# Real Men Don't Buy White Beds, Or Do they?



## Mort (Nov 26, 2008)

Nick4444 said:


> I was looking for a Sleigh bed in a cherry or walnut finish, but I found the exact simple, clean styling I found at Ethan Allen, but in only two color choices -- Rustique or white.
> *
> Admittedly, I had been thinking of white as an option, but in rattan, with other furnishings that evoke a tropical feel ... but a sleigh bed in white, with other white furnishings?
> 
> I feel it expands the color choices for bedding, drapery, oriental rugs, etc., *but is it manly? Or girly?


Real men would never type something like that. :laughing:


----------



## Nick4444 (Oct 10, 2009)

Mort said:


> Real men would never type something like that. :laughing:


funny guy


----------



## yummy mummy (Sep 11, 2006)

I understand what you are trying to say about the white, but when accessorizing with bedding and window treatments, you can go with fabrics that are normally used for men's suiting.

Like wool flannel in a pin stripe, or glen check pattern, or houndstooth pattern. I think you can make it work.

And, if you really don't like the white after a while, you can always paint it.


----------



## gma2rjc (Nov 21, 2008)

> Quote:Originally Posted by Mort
> Real men would never type something like that. :laughing:


funny guy...:laughing:...:yes:

I agree with Yummy Mummy. The white bed will look nice with the right masculine fabrics and accessories.


----------



## Nick4444 (Oct 10, 2009)

Mort said:


> Real men would never type something like that. :laughing:





yummy mummy said:


> I understand what you are trying to say about the white, but when accessorizing with bedding and window treatments, you can go with fabrics that are normally used for men's suiting.
> 
> Like wool flannel in a pin stripe, or glen check pattern, or houndstooth pattern. I think you can make it work.
> 
> And, if you really don't like the white after a while, you can always paint it.





gma2rjc said:


> funny guy...:laughing:...:yes:
> 
> I agree with Yummy Mummy. The white bed will look nice with the right masculine fabrics and accessories.

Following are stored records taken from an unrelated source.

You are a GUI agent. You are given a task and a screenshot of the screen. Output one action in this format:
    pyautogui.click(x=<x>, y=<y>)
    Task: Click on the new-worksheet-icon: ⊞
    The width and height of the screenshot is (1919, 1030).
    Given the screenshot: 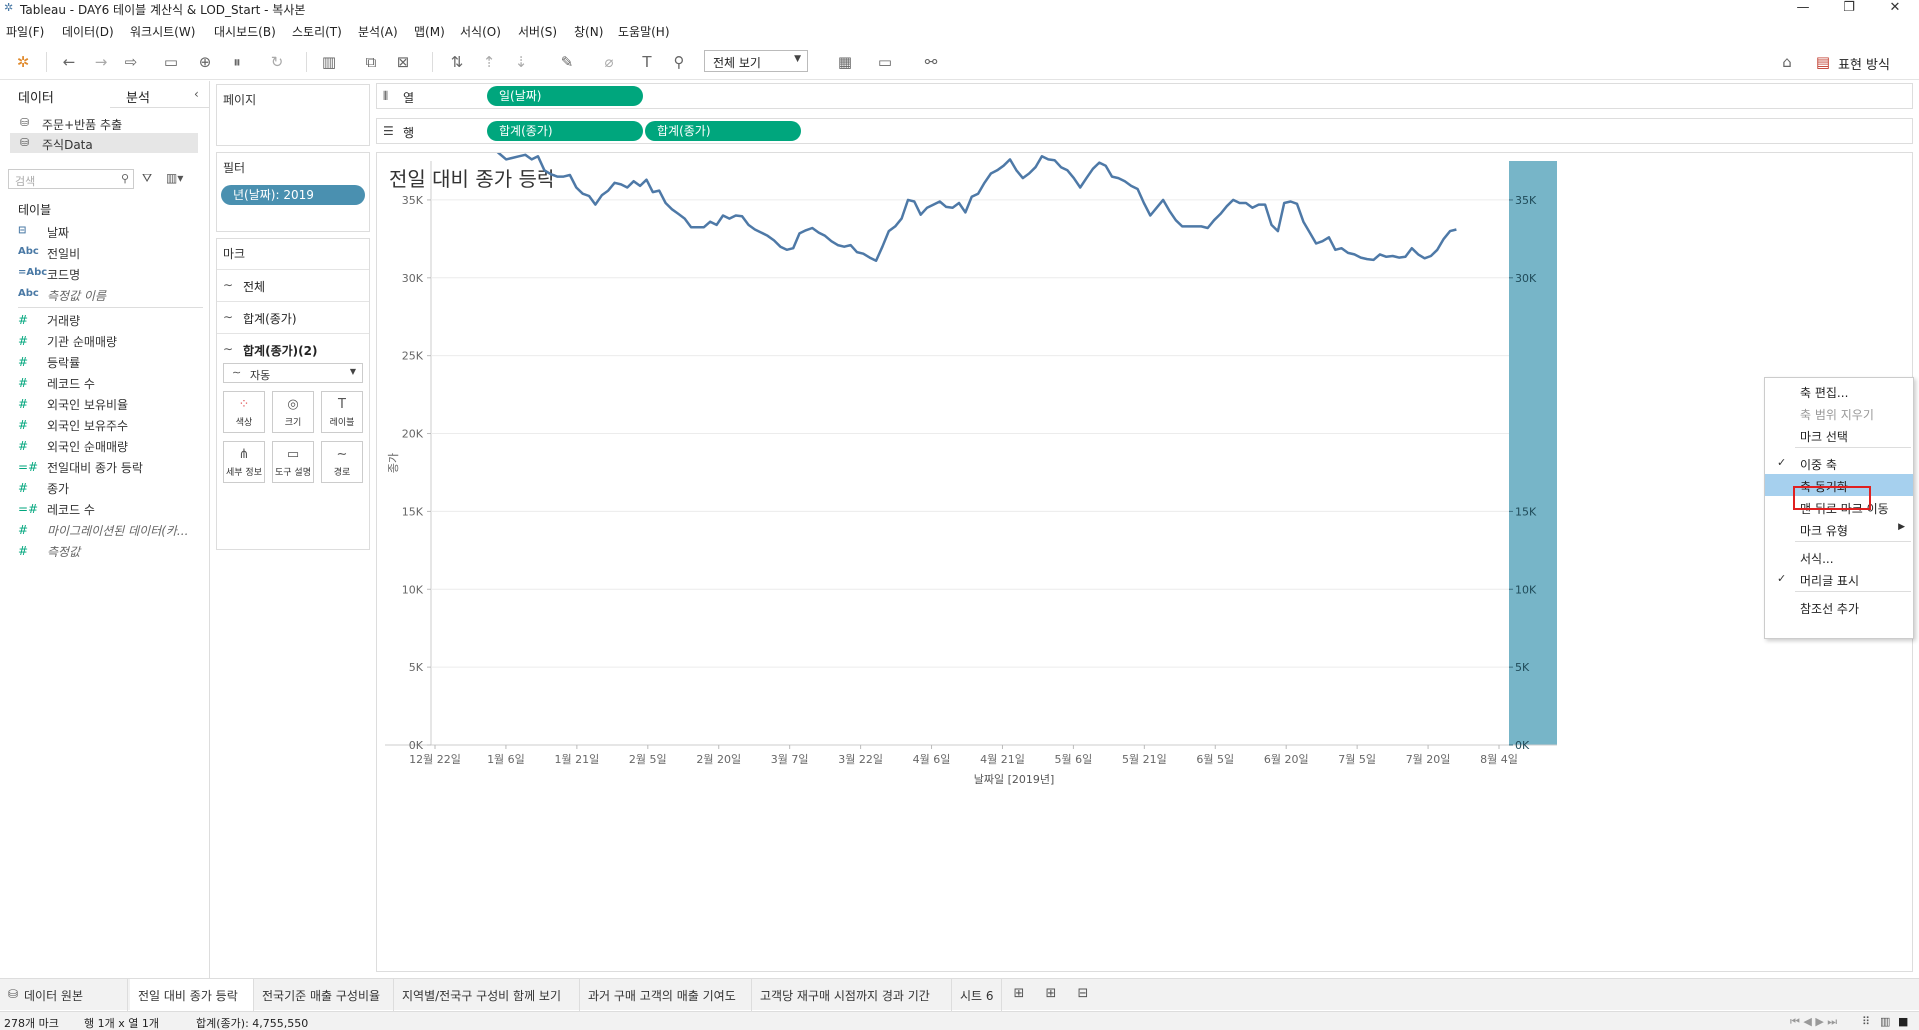 What is the action you would take?
    pyautogui.click(x=1019, y=995)
    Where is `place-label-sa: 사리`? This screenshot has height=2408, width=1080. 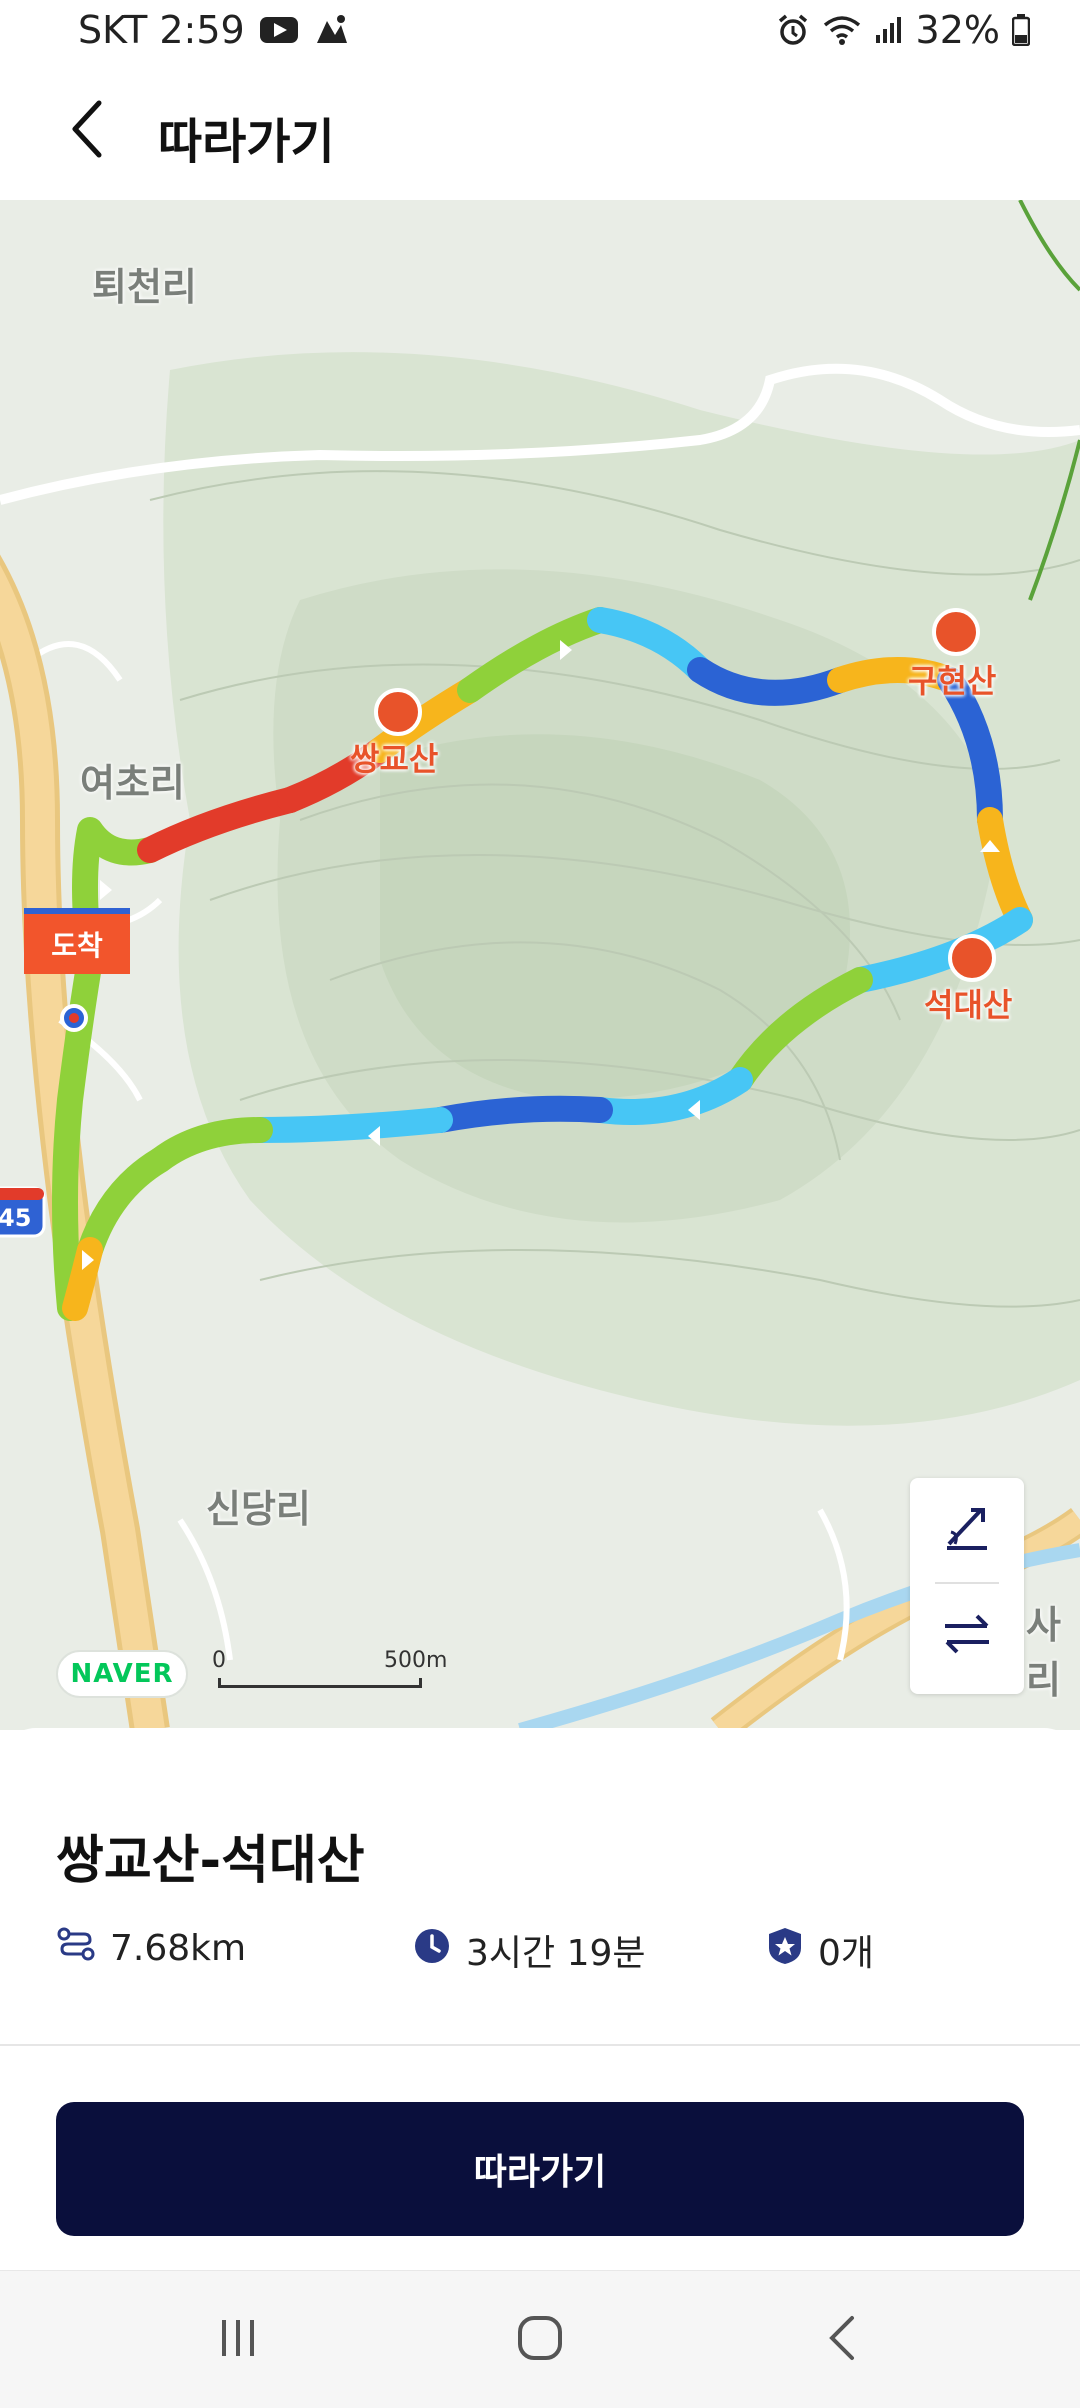
place-label-sa: 사리 is located at coordinates (1044, 1652).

*thanx, all! (even Mort :no*

*was trying to decide if I should exclude the white bed as a choice, but, I guess I should consider it

thanx, again!*


----------



## ColorMyWorld (Oct 2, 2009)

If you like it, that's all that matters. If Ethan Allen makes it, I'm sure it's nice.


----------



## Plumb And Light (Aug 4, 2009)

Hey, if it's ok to wear pink then it's ok to sleep in a white bed.


----------